Le premier vol d’Ariane 5 s’est achevé au bout de quelques dizaines de secondes, détruisant pour 370 millions de dollars de satellites. La source du problème ? Un module de calcul de poussée de la fusée, repris tel quel d’Ariane 4, dans lequel la poussée était stockée sur une variable d’une taille trop petite pour la nouvelle fusée, munie de moteurs plus puissants ; habituellement, en programmation, quand une variable numérique reçoit une valeur trop grande pour sa capacité de stockage, et en l’absence de vérification, la valeur passe à 0 (cas non signé) ou à la plus petite valeur négative (cas signé), donc en tout état de cause une valeur anormalement basse.

Du coup, la fusée s’est crue dans une position nécessitant une intervention immédiate et radicale du pilote automatique pour rectifier la trajectoire, intervention qui a exercé des contraintes telles sur la fusée qu’elle a commencé à se disloquer, aboutissant à l’enclenchement du mécanisme d’auto-destruction, et à un joli mais très coûteux feu d’artifice. Tout ça pour une variable stockée sur 8 bits au lieu de 9 nécessaires, dans un module repris à l’identique, mais… non testé dans les nouvelles conditions.

De ces deux exemples, on peut déduire une première règle : ne jamais oublier que quelle que soit la petitesse de la modification effectuée sur le code, ce qui n’est pas testé ne fonctionne pas.

Et deux tests valent mieux qu’un…

Une autre de mes activités, récemment en croissance, est de débusquer des trous de sécurité, que ce soit sur des sites nous appartenant ou que nous hébergeons ; rien de très évolué, plutôt du très classique : injection SQL permettant de s’identifier avec n’importe quel compte ou de consulter toute une base de données payante sans l’acheter, cross-site scripting lors de la soumission de données pour intégrer du code actif envoyant discrètement des données du site attaqué vers un tiers ou pour faire du hameçonnage, ce genre de choses. Le point commun de ces défauts de sécurité, également commun avec les classiques attaques buffer overflow à la base de la plupart des failles des systèmes d’exploitation ? Le système définit des entrées – par exemple, le premier paramètre doit être un entier, et le deuxième une chaîne de caractères de moins de 256 octets de long – mais ne vérifie pas que les valeurs passées respectent cette définition.

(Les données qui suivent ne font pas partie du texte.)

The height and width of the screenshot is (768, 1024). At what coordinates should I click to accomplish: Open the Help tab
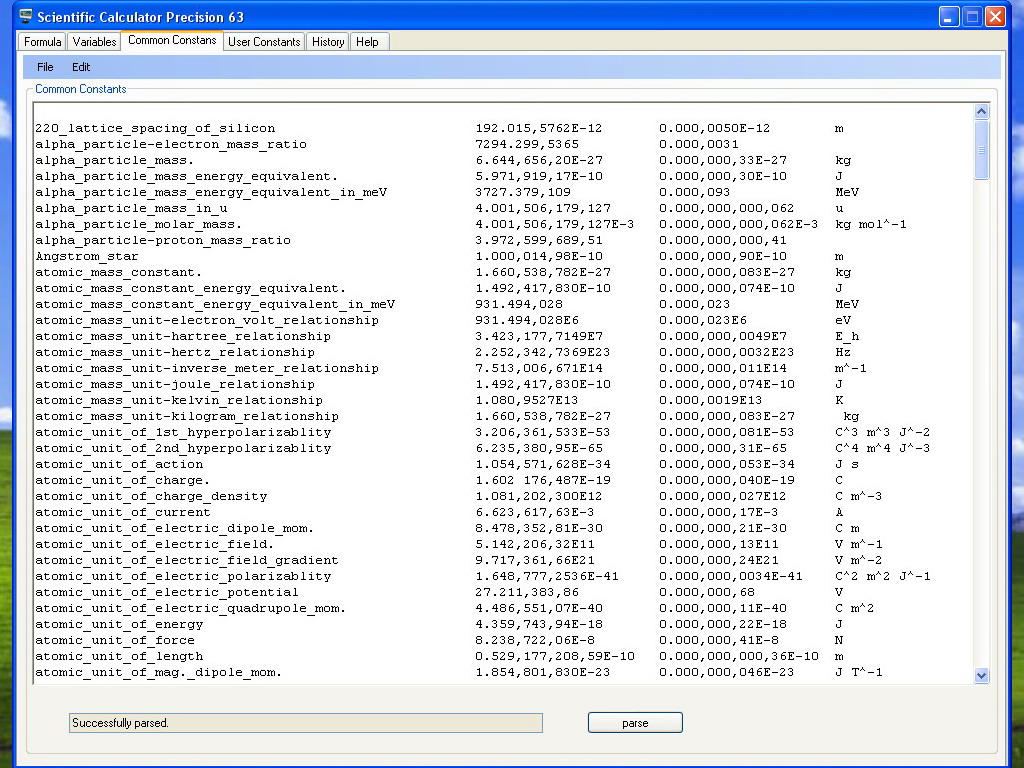coord(367,42)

Tendance bien naturelle : quand on programme la fonction et les appels à la fonction puis que dans la foulée, on effectue les tests, il est assez logique de mettre en oeuvre des tests respectant les contraintes qu’on a soit même définies, elles sont assez fraîches dans notre esprit. De nombreuses façons d’éviter ces erreurs existent : faire écrire les tests par une autre équipe que l’équipe de développement est une parade classique, certains langages de programmation incluent ce type de contraintes dans la signature des fonctions comme Ada par exemple, etc. Mais aucune n’est plus efficace que d’être conscient de la problématique et de la mettre au cœur de ses pratiques !

Ces exemples nous permettent d’énoncer une deuxième règle : ne jamais faire confiance aux données envoyées par le client.

Si vous gardez ces deux règles présentes à l’esprit tout au long de vos développements, quels que soient les outils que vous utilisez, aussi protecteurs que vous pensiez qu’ils soient contre les fautes de programmation, vous aurez fait un grand pas vers la production de programmes conformes et sûrs.

SQLite et les types de données

Pour le meilleur et pour le pire, SQLite est l’unique sgbd embarqué sur les principales plateformes mobiles du marché – au moins, il est présent sur toutes, c’est déjà ça.

Pour quelqu’un d’habitué à un sgbdr comme Oracle ou Postgresql, le système de typage de SQLite peut être très déroutant et entraîner des bogues très difficiles à débusquer. Cet article va vous donner quelques trucs pour éviter les plus vicieux.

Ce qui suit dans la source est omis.